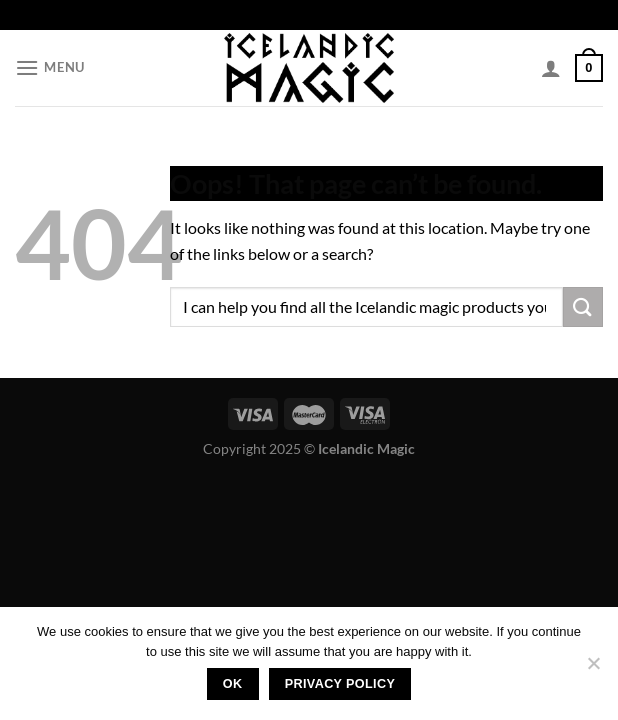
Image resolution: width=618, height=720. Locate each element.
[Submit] (583, 306)
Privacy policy (340, 684)
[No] (593, 669)
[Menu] (50, 67)
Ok (233, 684)
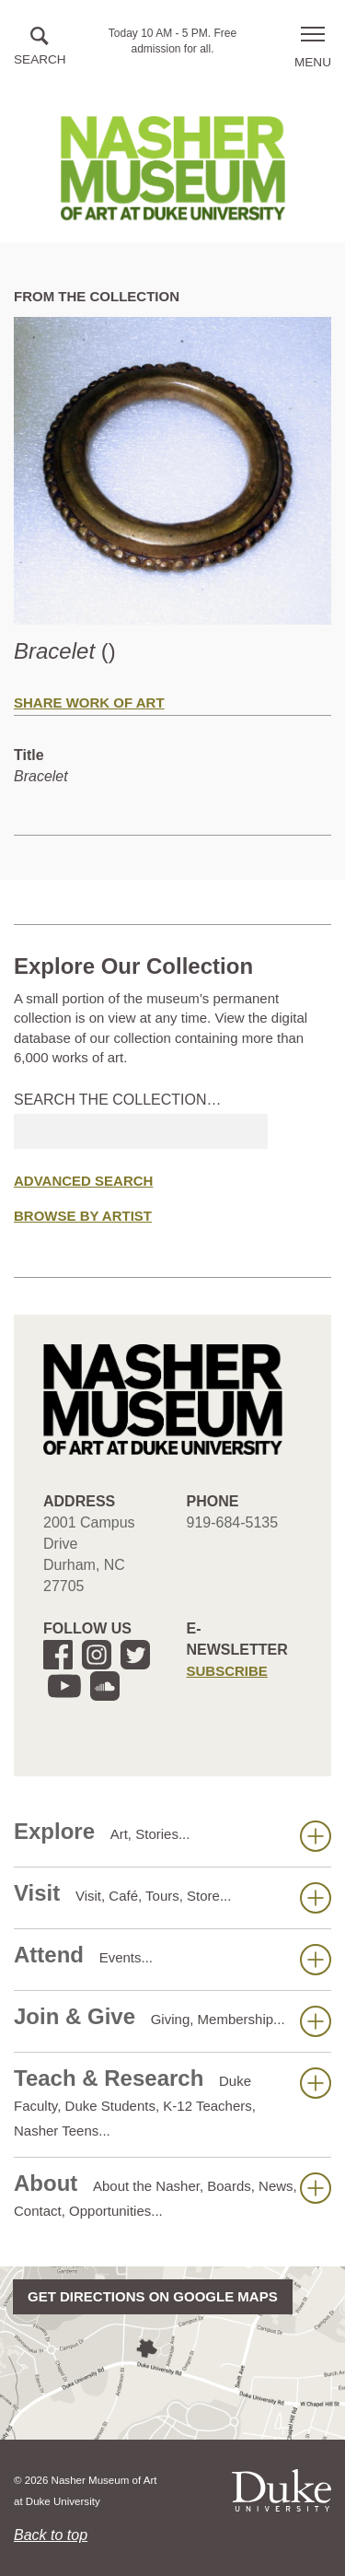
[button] (40, 47)
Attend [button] (172, 1958)
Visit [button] (172, 1897)
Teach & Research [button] (172, 2102)
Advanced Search (83, 1180)
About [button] (172, 2195)
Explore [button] (172, 1835)
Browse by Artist (83, 1216)
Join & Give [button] (172, 2020)
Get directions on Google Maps (153, 2296)
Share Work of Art (89, 702)
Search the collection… (118, 1099)
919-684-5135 (233, 1522)
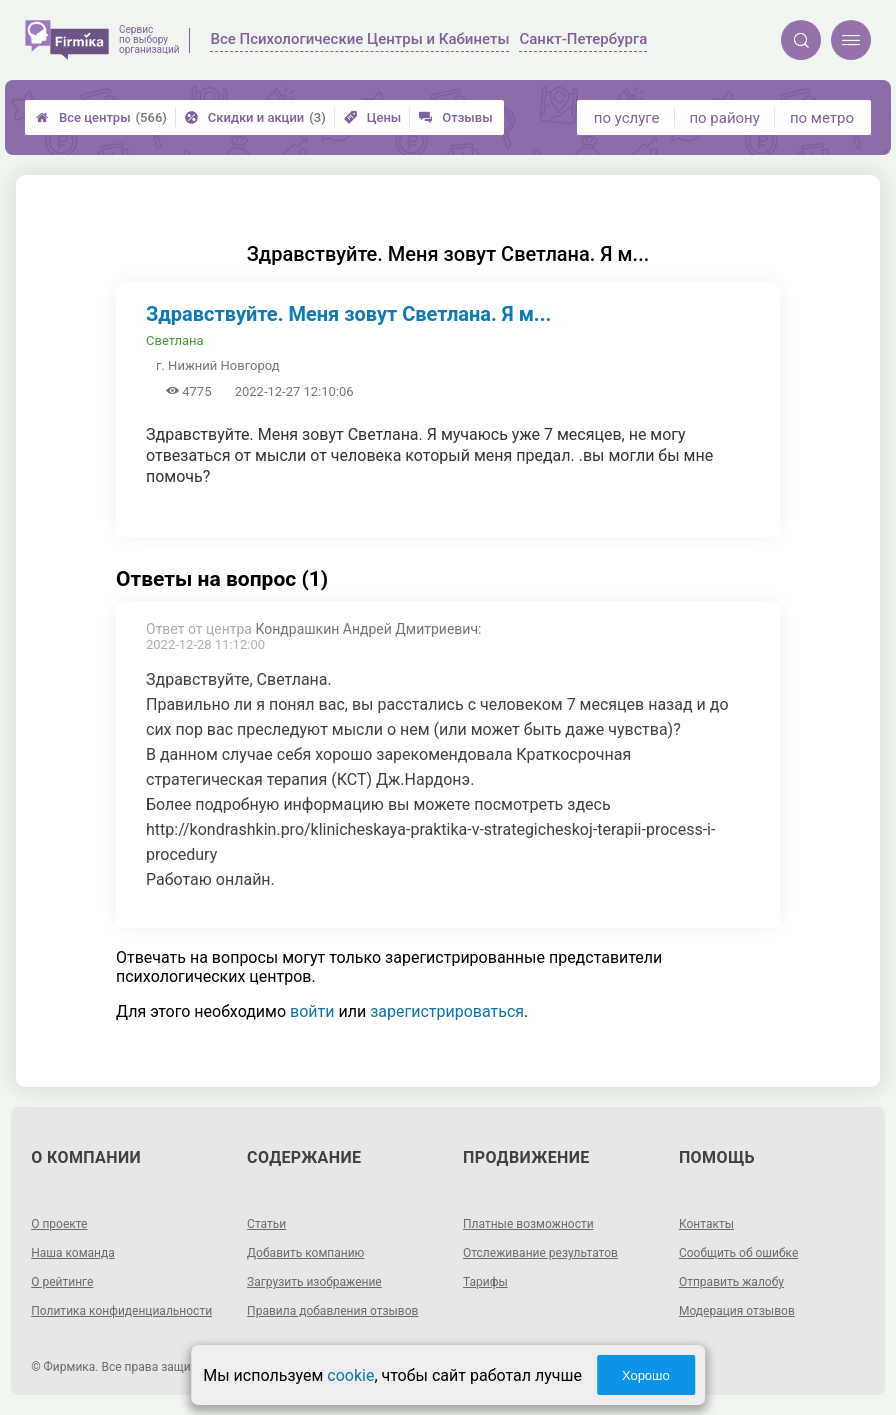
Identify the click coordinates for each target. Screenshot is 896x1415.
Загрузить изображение (314, 1282)
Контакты (706, 1224)
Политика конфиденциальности (121, 1311)
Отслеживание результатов (540, 1253)
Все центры (101, 117)
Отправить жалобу (731, 1282)
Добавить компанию (305, 1253)
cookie (350, 1375)
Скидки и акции (255, 117)
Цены (373, 117)
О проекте (59, 1224)
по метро (822, 118)
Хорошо (646, 1375)
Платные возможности (528, 1224)
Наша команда (73, 1253)
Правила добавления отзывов (332, 1311)
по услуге (627, 118)
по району (724, 118)
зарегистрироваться (447, 1011)
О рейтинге (62, 1282)
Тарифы (485, 1282)
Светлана (175, 340)
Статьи (266, 1224)
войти (312, 1011)
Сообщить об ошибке (738, 1253)
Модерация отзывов (737, 1311)
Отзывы (455, 117)
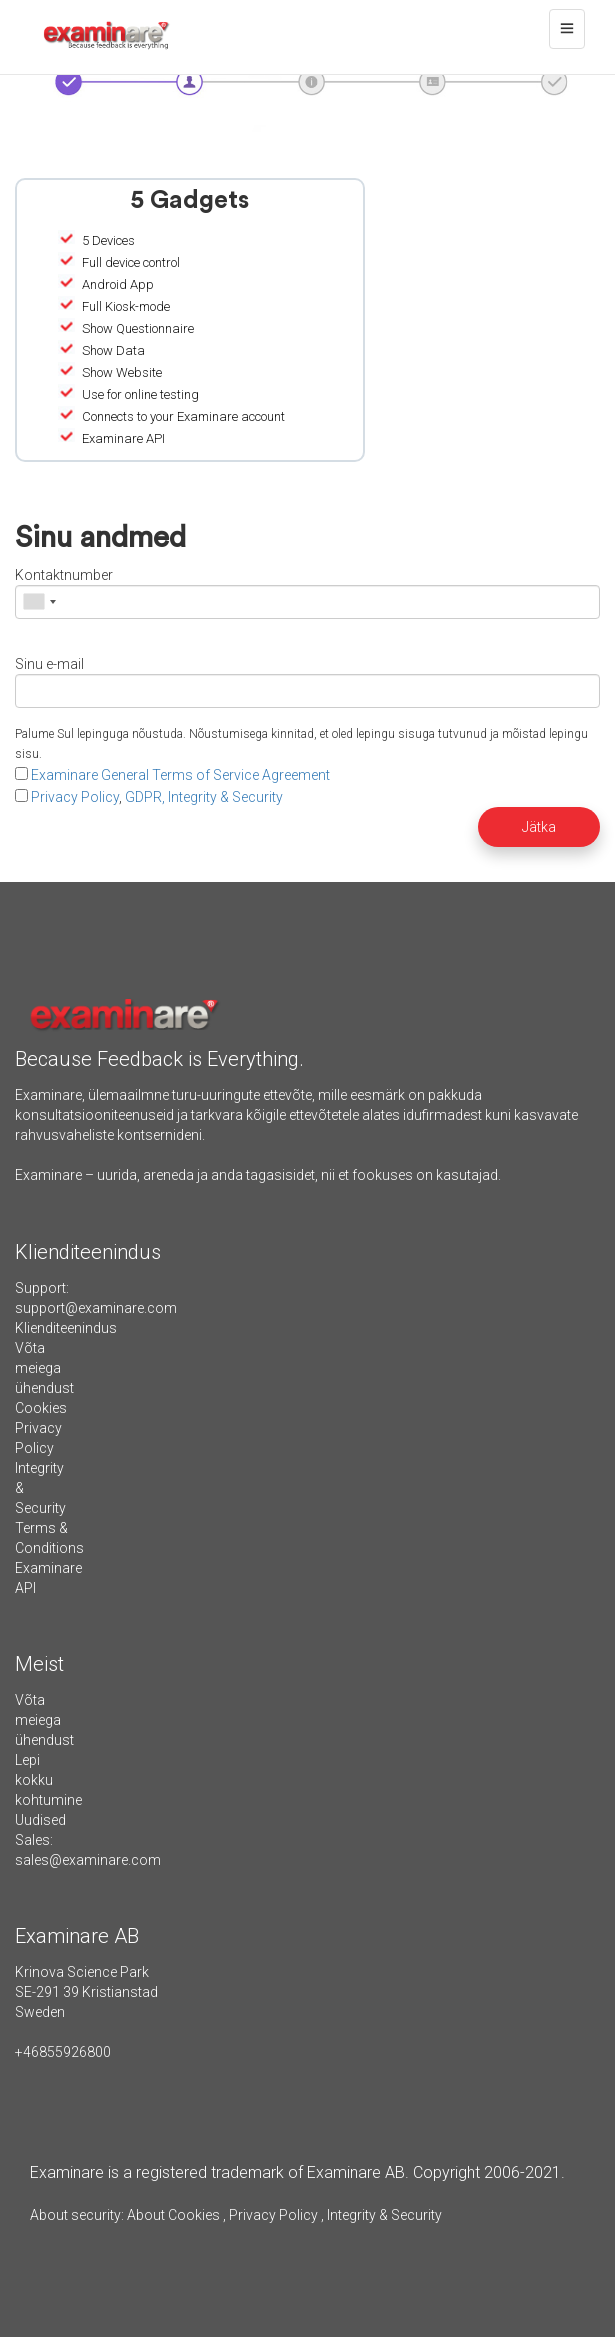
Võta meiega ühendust (44, 1368)
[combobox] (39, 602)
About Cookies (173, 2215)
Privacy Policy (75, 797)
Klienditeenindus (66, 1328)
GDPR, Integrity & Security (204, 797)
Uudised (40, 1820)
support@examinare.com (96, 1308)
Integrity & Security (383, 2215)
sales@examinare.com (88, 1860)
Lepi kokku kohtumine (48, 1780)
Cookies (41, 1408)
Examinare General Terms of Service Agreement (180, 775)
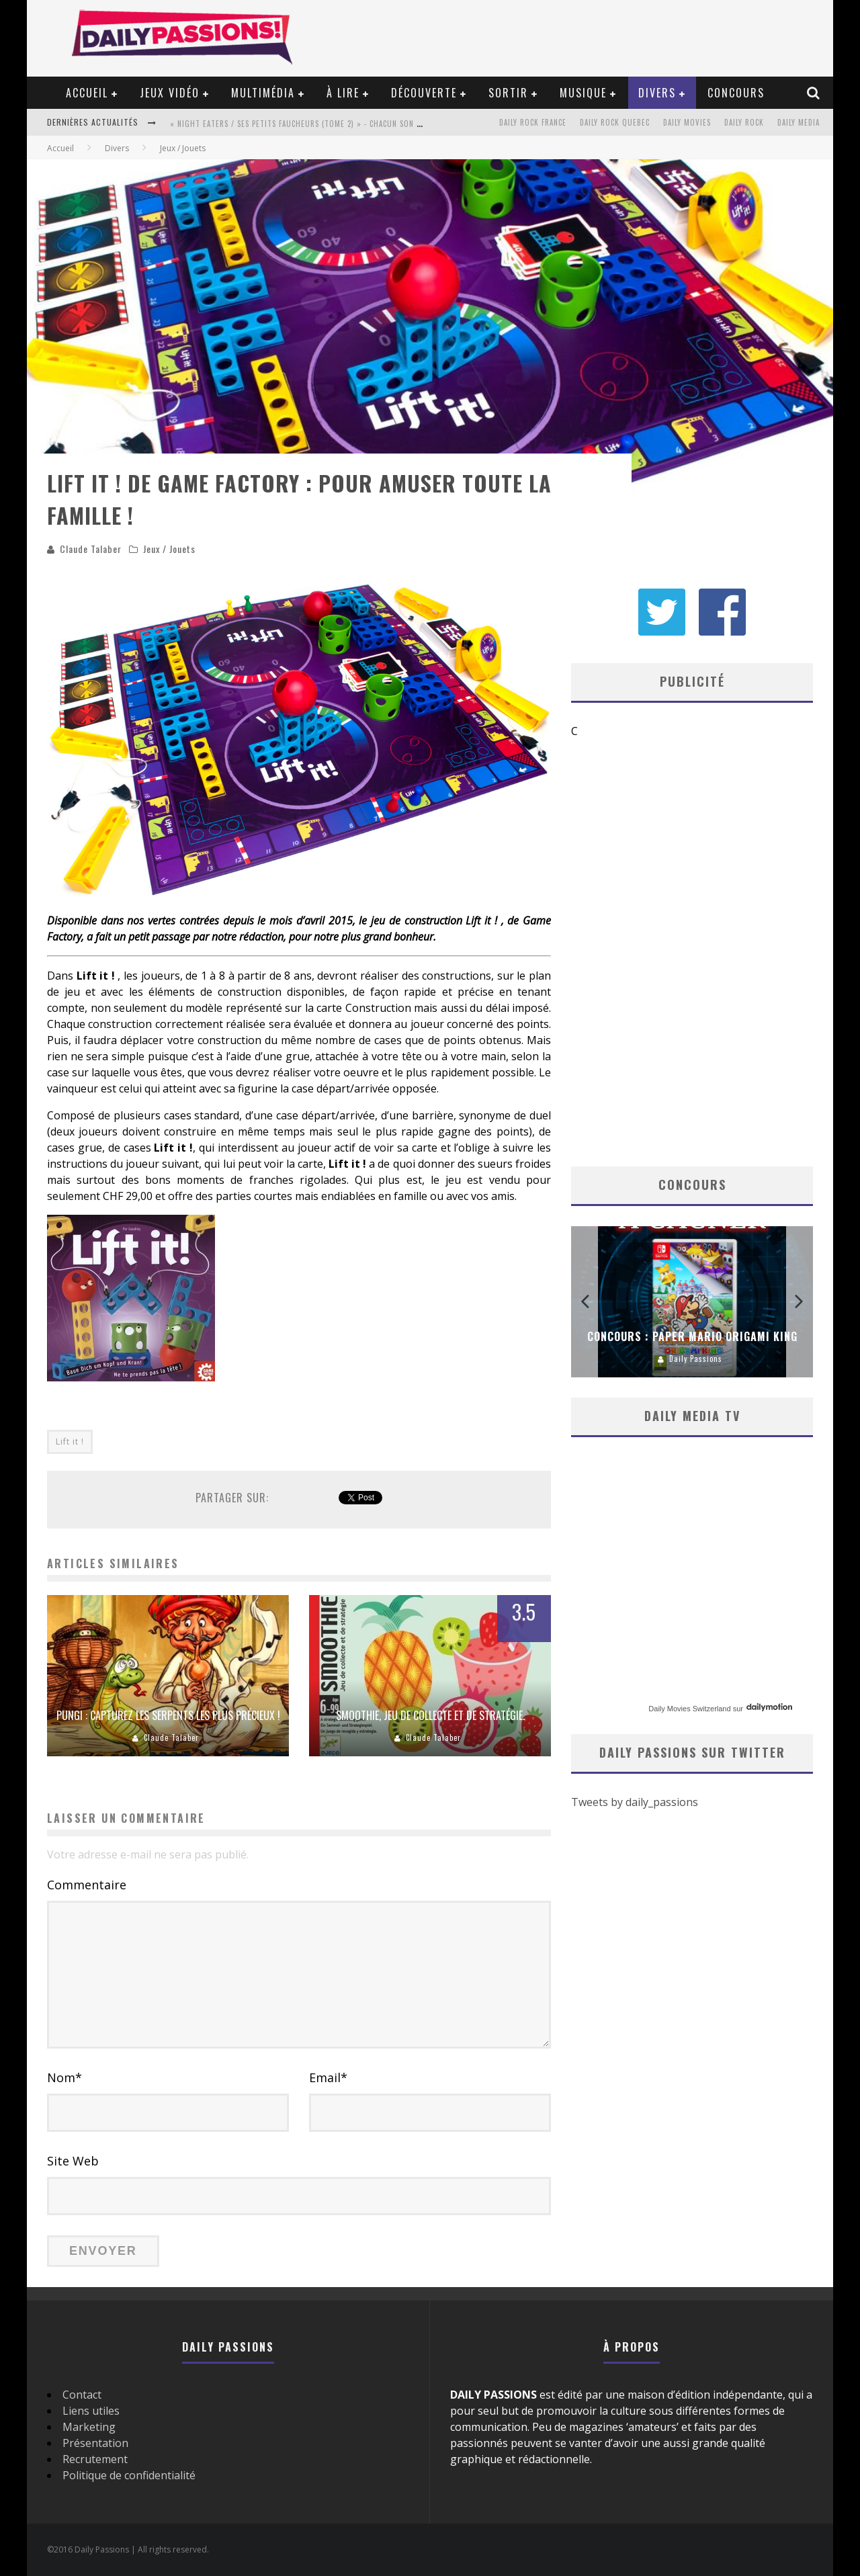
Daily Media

_ _ _ _ _ _ _

Rewrite the items from the line with "Search the collection… (118, 1099)" to the line with "Светлана (175, 340)", changing "Цены" to "Стоимость" and keeping everything else the same. Leave the pictures out.

Search the collection… (118, 1099)
919-684-5135 (233, 1522)
Identify the click coordinates for each target. Screenshot is 896x1415.
Загрузить изображение (314, 1282)
Контакты (706, 1224)
Политика конфиденциальности (121, 1311)
Отслеживание результатов (540, 1253)
Все центры (101, 117)
Отправить жалобу (731, 1282)
Добавить компанию (305, 1253)
cookie (350, 1375)
Скидки и акции (255, 117)
Стоимость (373, 117)
О проекте (59, 1224)
по метро (822, 118)
Хорошо (646, 1375)
Платные возможности (528, 1224)
Наша команда (73, 1253)
Правила добавления отзывов (332, 1311)
по услуге (627, 118)
по району (724, 118)
зарегистрироваться (447, 1011)
О рейтинге (62, 1282)
Тарифы (485, 1282)
Светлана (175, 340)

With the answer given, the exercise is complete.